“You advised the brothers to . . . ?”
“Of course. As the village head, it is my job to protect the morals of our village, isn’t it? And that means, first and foremost, protecting the virtue of our women. I advised Govind to go at night with a can of kerosene and teach that fellow a lesson nobody in his community would ever forget.”
Was this detail in the stories Shannon had written about the case? Smita tried to remember. If the man was confessing to her so nonchalantly, surely he had done the same with Shannon? “Did you tell the police this? About your role?”
The man stared at her for a long moment and then let out a loud guffaw. “Arre, the area police chief is my cousin-brother, miss. My mother’s sister’s son. Of course I told him. Gave him the date and time we were planning on doing this. So that they could ignore the phone calls.”
Smita went pale. She cast a quick glance at Mohan, who was standing with his hands thrust deep into the pockets of his jeans. “The police knew?” she asked.
“Yes, of course. We are law-abiding citizens. Not like those dogs.”
“When? When did you give Govind this advice? After Meena informed him she was pregnant?”
“Yes,” Rupal said. “But all of this could’ve been avoided if he’d listened to me earlier. Govind came to me when he found out that she was whoring herself to that Abdul. At that time, I told him to beat Meena and forbid her from leaving the house. That good-for-nothing Arvind is home all day anyway, na? He can watch his sister. I told Govind to take some boys from our village to meet Abdul on his way home from work and give him a good-proper thrashing. Leave him bleeding by the side of the road like the dog that he is. Bas, that would’ve cooled his taste for Hindu flesh. Automatically, he would’ve gone thanda.”
“Thanda?”
“Cold,” Mohan said quietly. “He means, Abdul would’ve given up.”
“Exactly. But that chutiya Arvind gets so drunk that the girl manages to run away while he is sleeping. The younger sister swears that Meena insisted that she help her get to Birwad. Next thing we hear, Meena is married. Never in our history has such a thing happened in our village. Still, Govind decided to do nothing to avenge this insult, the bloody eunuch.”
Rupal removed a paan leaf from a tin can, placed some tobacco and supari inside it, folded it into a triangle, and inserted it into his cheek. Remembering his manners, he offered a leaf to Mohan, who declined. “What else you want to know?” he asked, chewing on the betel leaf, his mouth turning scarlet.
“I’m confused,” Smita said, even while she marveled at the man’s audacity, the nonchalant manner in which he was incriminating himself. “You said the burning was your idea?”

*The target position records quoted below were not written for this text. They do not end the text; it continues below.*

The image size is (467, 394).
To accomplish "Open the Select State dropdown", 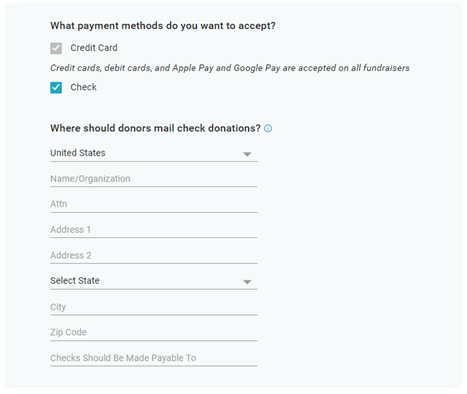I will pyautogui.click(x=154, y=281).
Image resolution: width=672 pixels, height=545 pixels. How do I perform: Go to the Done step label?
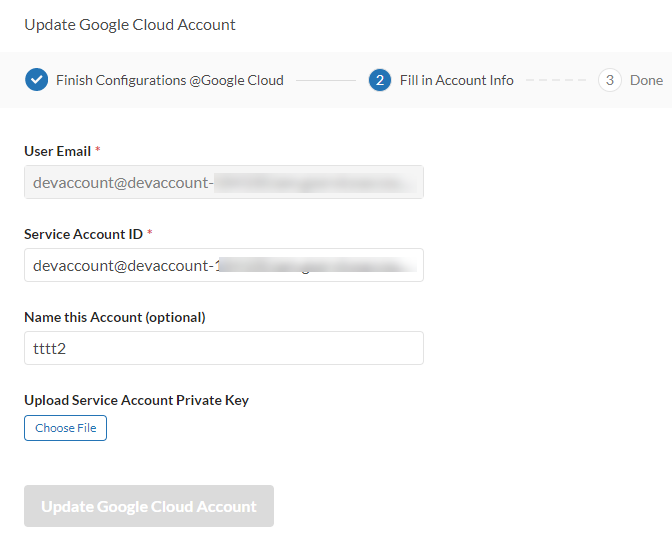tap(646, 80)
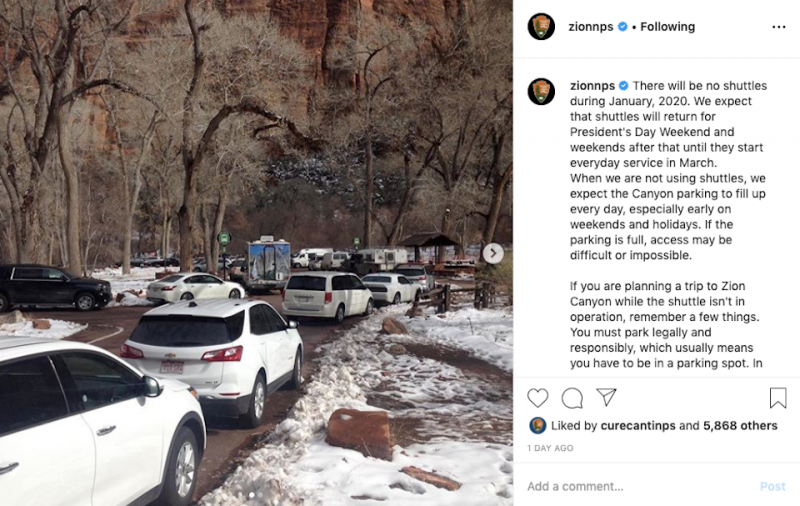Click verified badge next to header username
This screenshot has width=800, height=506.
622,27
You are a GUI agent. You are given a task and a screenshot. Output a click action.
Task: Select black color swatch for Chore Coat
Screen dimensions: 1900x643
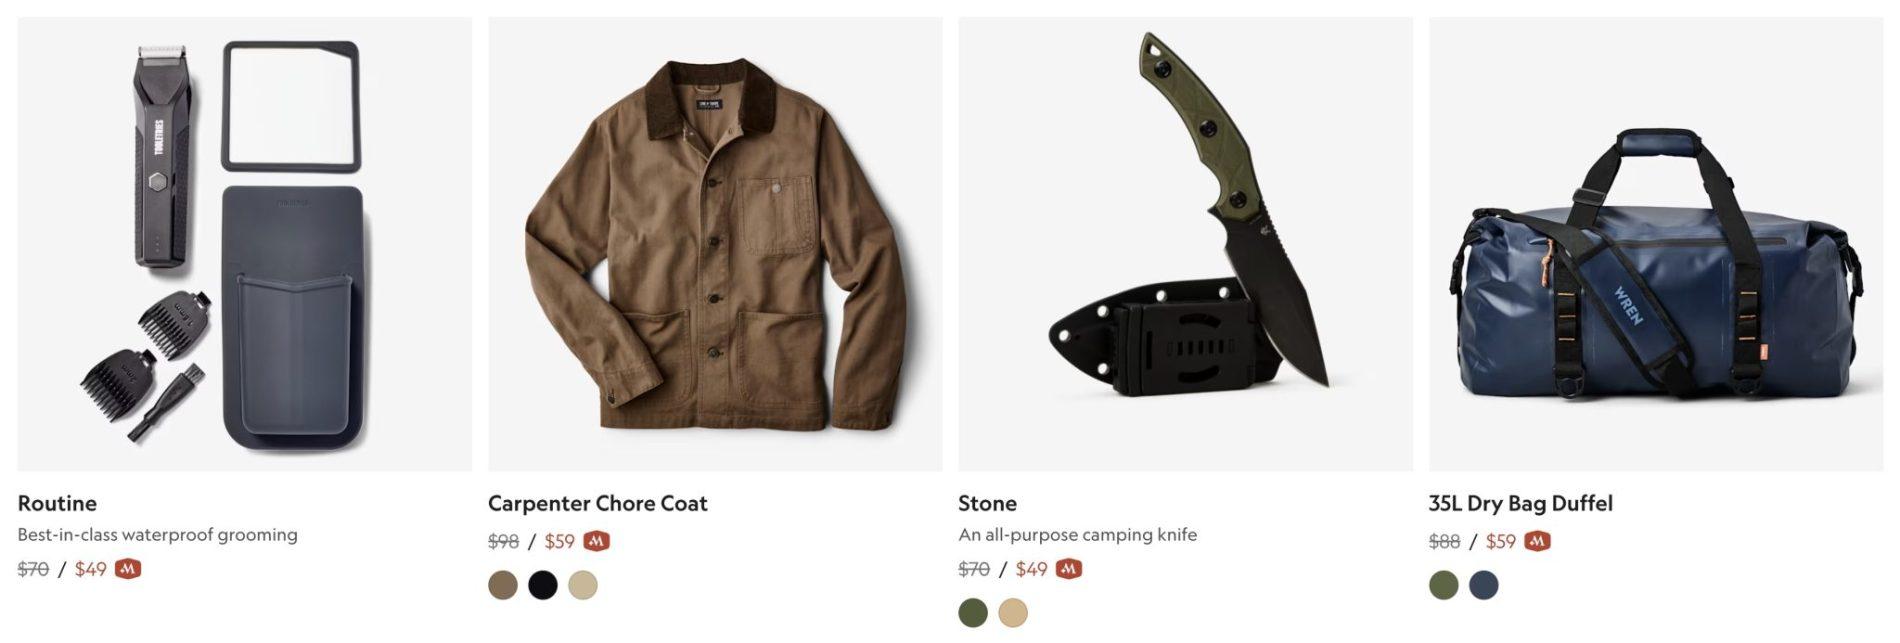[x=543, y=585]
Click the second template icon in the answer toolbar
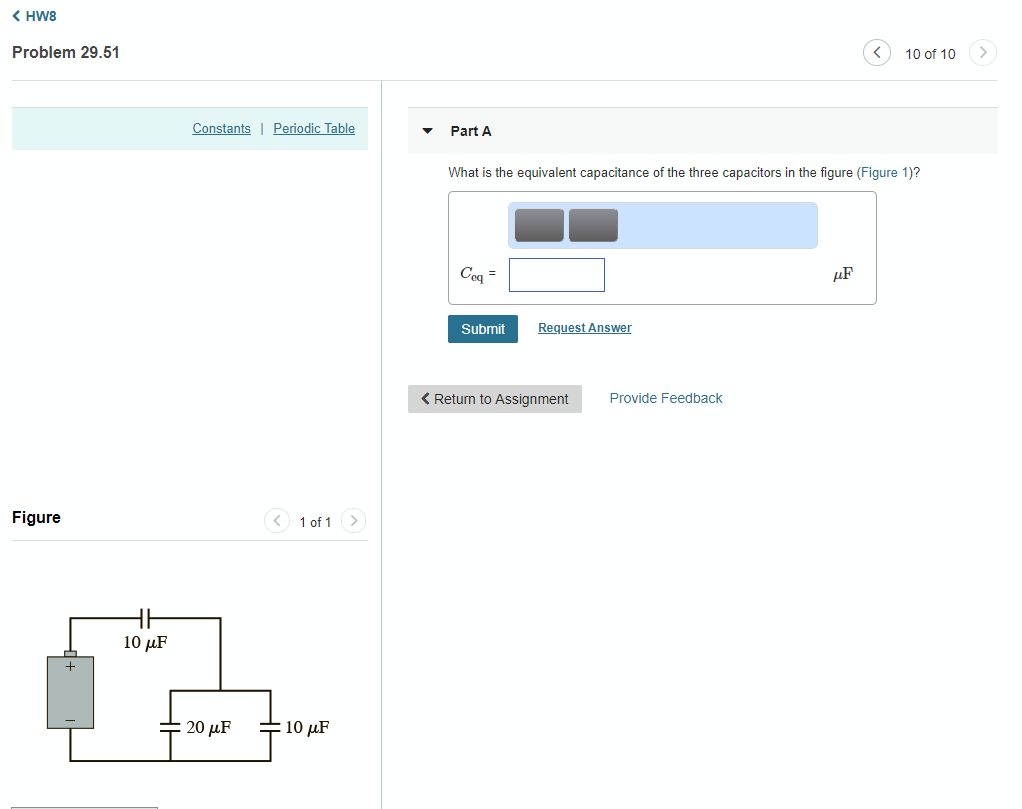Image resolution: width=1022 pixels, height=809 pixels. click(592, 225)
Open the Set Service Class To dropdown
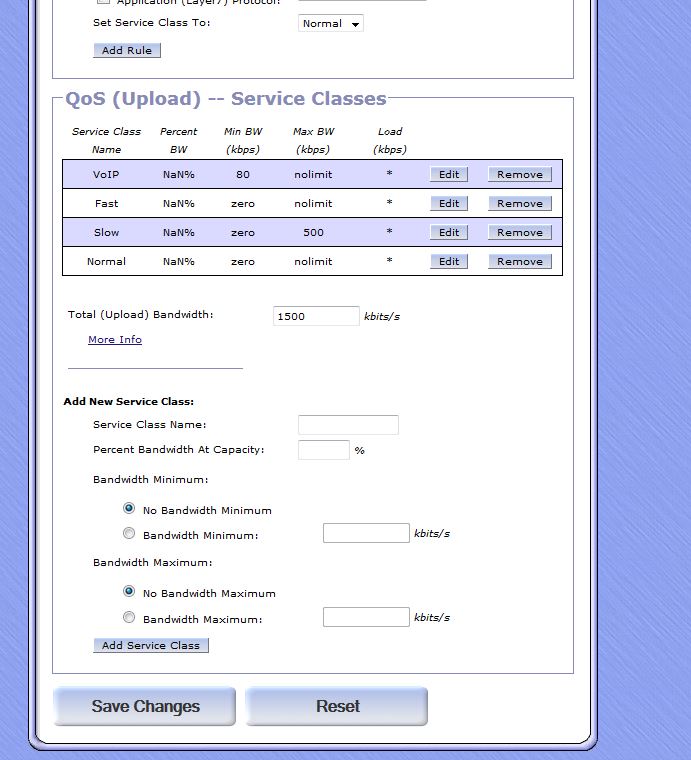Screen dimensions: 691x760 point(331,23)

“Hah. After they came to Govind’s house when Meena was with child, he came to see me again. The poor boy was almost mad with shame and worry. Thank God that by then he had managed to get the younger sister married off to that cripple from out of town. Radha was lucky. No boy from our village would’ve married her, despite her beauty. But Govind must also think about making the marriage for his younger brother, no? Tell me, which decent family will allow their daughter to marry a boy who is having a Muslim niece or nephew? So I says to him, the only way to restore his family name is to burn it all down.”
“I see,” Smita said.
But she didn’t. In Mumbai, there were shopping malls and fancy French and sushi restaurants springing up everywhere. The Indian economy was growing at twice the American rate. The entire affect was that of a city and a country on the rise. Coming to Vithalgaon was like going back in time, to life from two centuries ago, a place where the rivers of communal hatred and religious enmity still flowed unabated. What struck her most about Rupal was his matter-of-factness. Not only was he implicating Govind, he was also describing an upside-down world where wrong was right and men like him were unaware of the brazenness of their claims and how convoluted their thinking was. She had seen it in other places, of course, this righteousness that people felt about their beliefs. However, she had usually witnessed this cognitive distortion on a larger scale, sweeping over places like Syria or Sudan. Almost always, behind the religious or ideological rhetoric, lay a strategy for economic gain—land grabs, claims to water and other natural resources. In her reporting, she had typically followed the money. But this manufactured enmity with Abdul seemed to have no financial basis.
A thought struck her, and she sat up, remembering what Mohan had accused Govind of earlier that day. The money. Of course. “Was Govind upset about the lack of income, after Meena left?”